**RECORD SET**
- Opening Delimiter -
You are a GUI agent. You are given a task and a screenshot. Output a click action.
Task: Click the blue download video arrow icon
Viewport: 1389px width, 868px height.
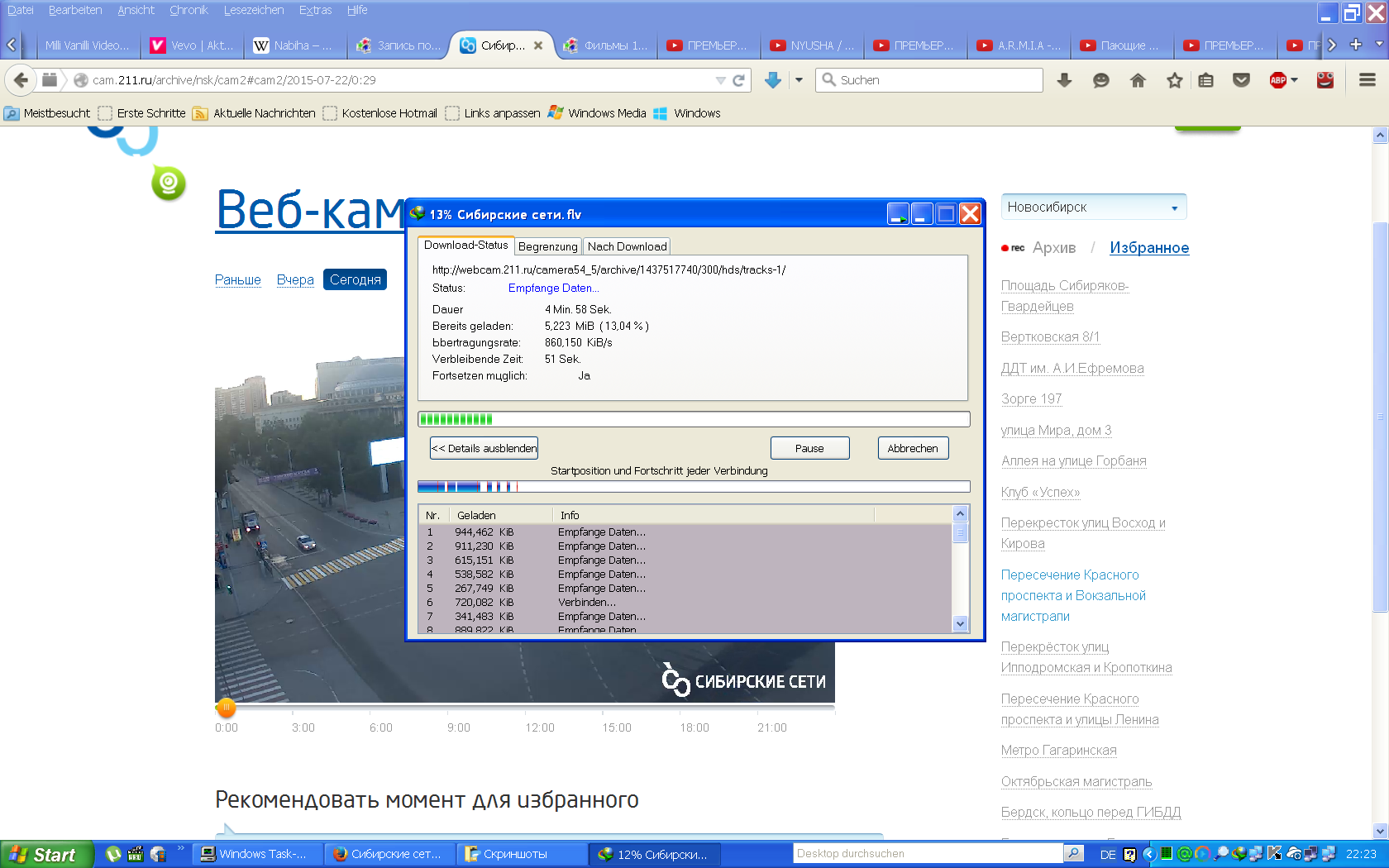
- Closing Delimiter -
- Opening Delimiter -
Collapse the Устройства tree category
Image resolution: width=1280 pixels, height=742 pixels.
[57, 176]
- Closing Delimiter -
- Opening Delimiter -
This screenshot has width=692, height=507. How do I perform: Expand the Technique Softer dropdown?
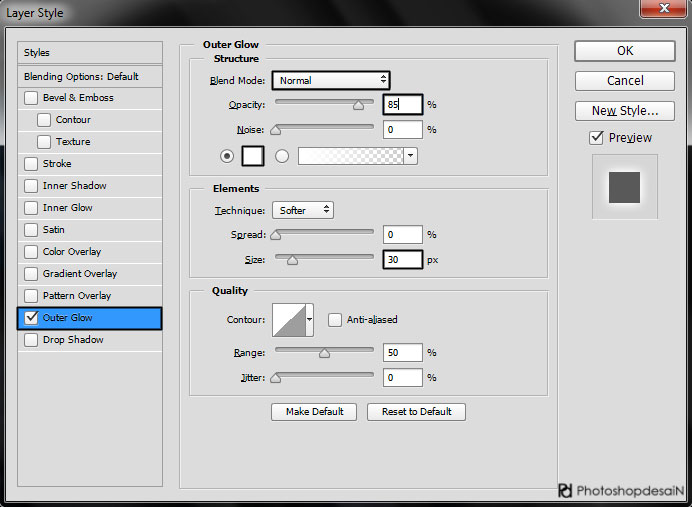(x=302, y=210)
- Closing Delimiter -
**EXERCISE BRIEF**
Everything above from the line containing "You are a GUI" through the line containing "Viewport: 1389px width, 868px height." must be copied exactly. Nothing outside that range belongs in the answer.

**REPLY**
You are a GUI agent. You are given a task and a screenshot. Output a click action.
Task: Click the blue download video arrow icon
Viewport: 1389px width, 868px height.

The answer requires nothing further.